As a used-to-be supporter of Plutonium, hearing this is unsurprising. I disliked Plutonium staff as most of them tend to be complete jerks. This is also shown in the way you muted every channel leaving modding and support questions to be solved on their own and I bet you you'll pull a Pokimane and filter out specific words or mute people to let this die down instead of answering questions of what actually happens next when it comes to privacy and security. Maybe because you don't even know.
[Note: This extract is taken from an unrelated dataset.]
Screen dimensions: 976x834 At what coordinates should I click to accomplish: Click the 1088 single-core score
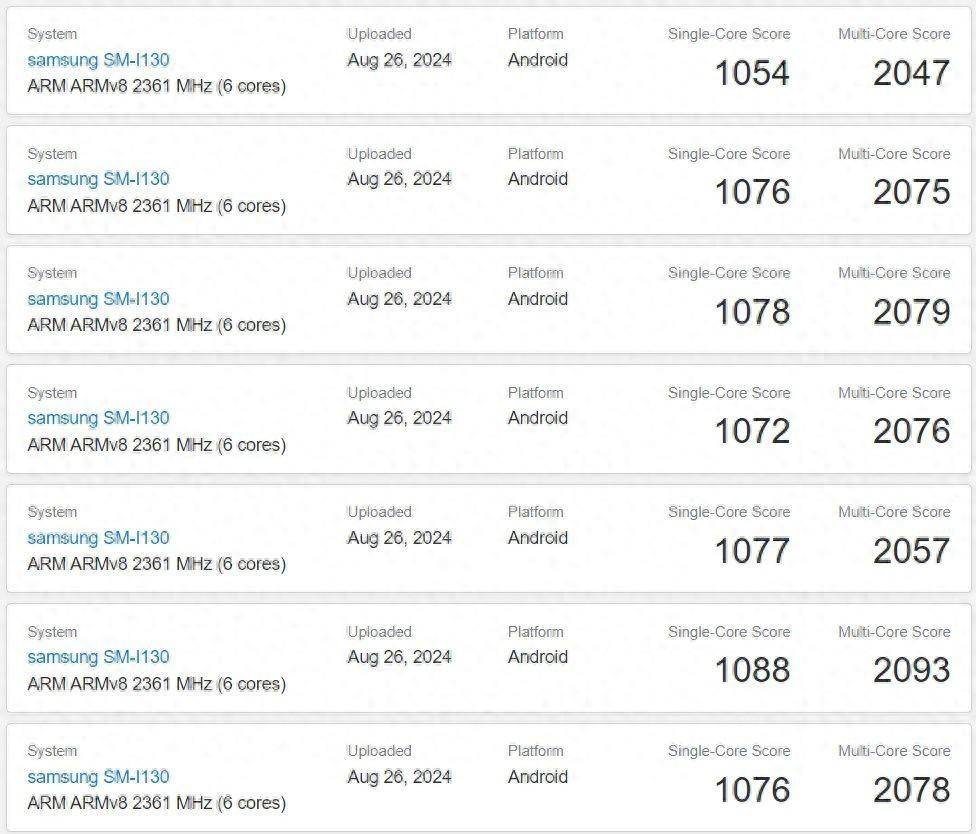tap(752, 670)
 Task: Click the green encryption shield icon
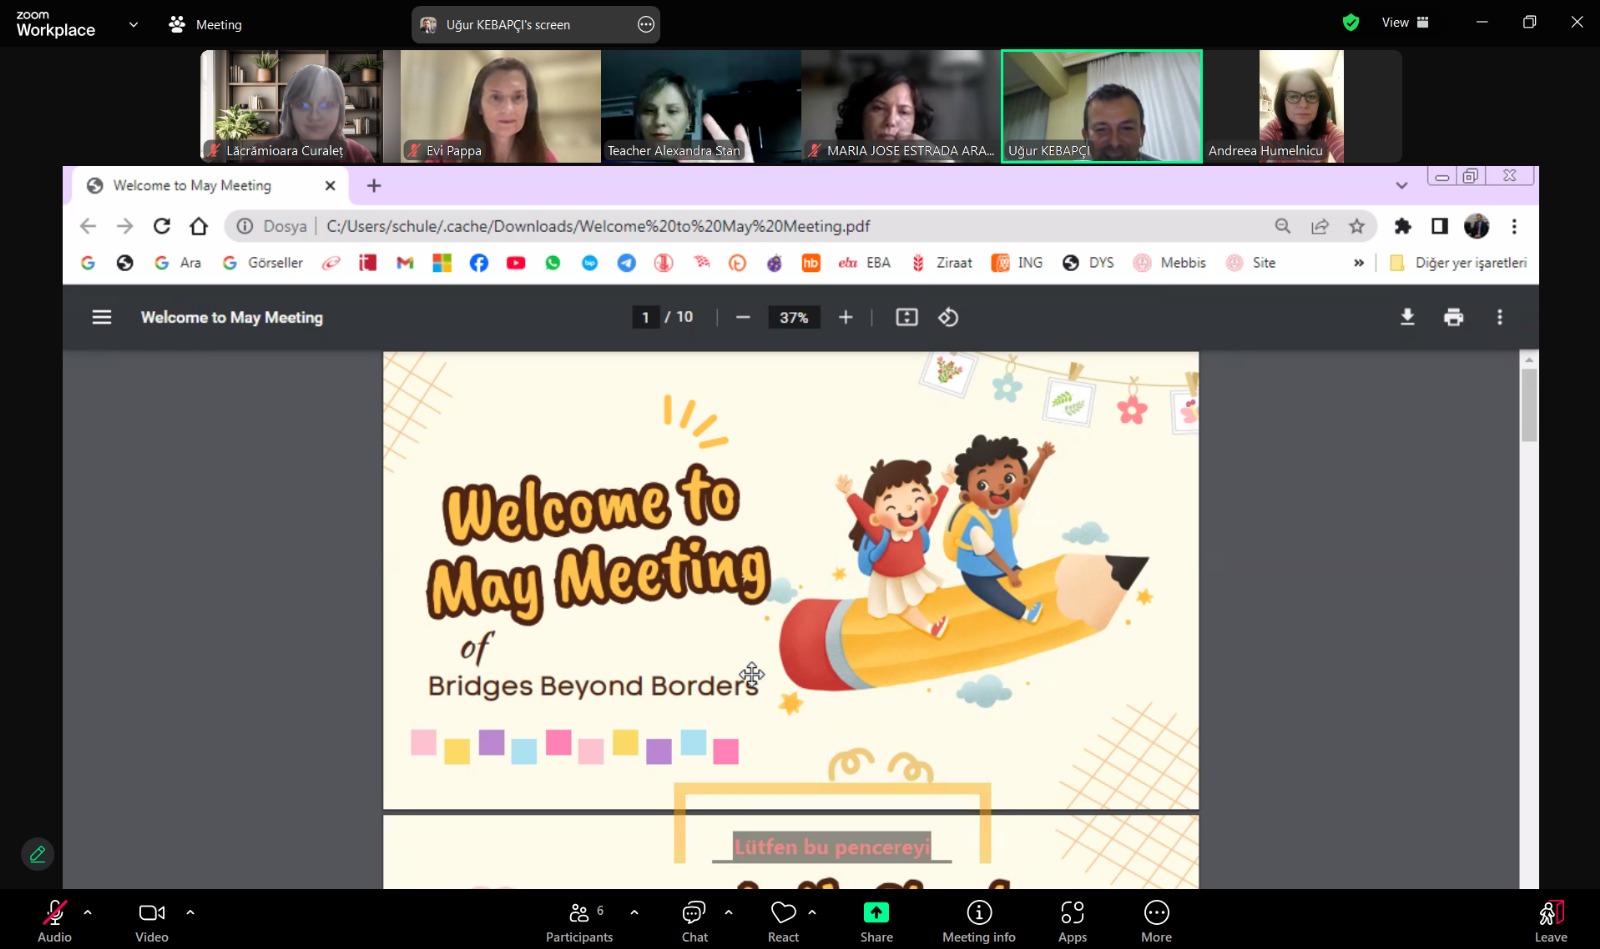1350,23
There is absolutely no way that the staff member noticed them trying to breach several sensitive accounts except for their Plutonium backup? How does that even work. You would think that if you are being targeted on not just one account but several, that maybe they'd also go for your Plutonium account. Most of all, how did you notice the exfiltration of the data the first time? I bet that staff member was specifically targeted and they most likely have spoken to their attacker some day. Why would a staff member even need access to so much information when you guys treat them like friends and not workers. Hopefully this is a learning lesson that shows just how little trust there is in business whether the wrongdoings were done on purpose or not. If you guys can't even create a simple filtering system, I wouldn't expect you to take less than half a year to figure this out. Hopefully one day a different client comes about so that a lot of us can switch.
I bet you one of your culty discord followers that loves admins is going to reply with something dumb too.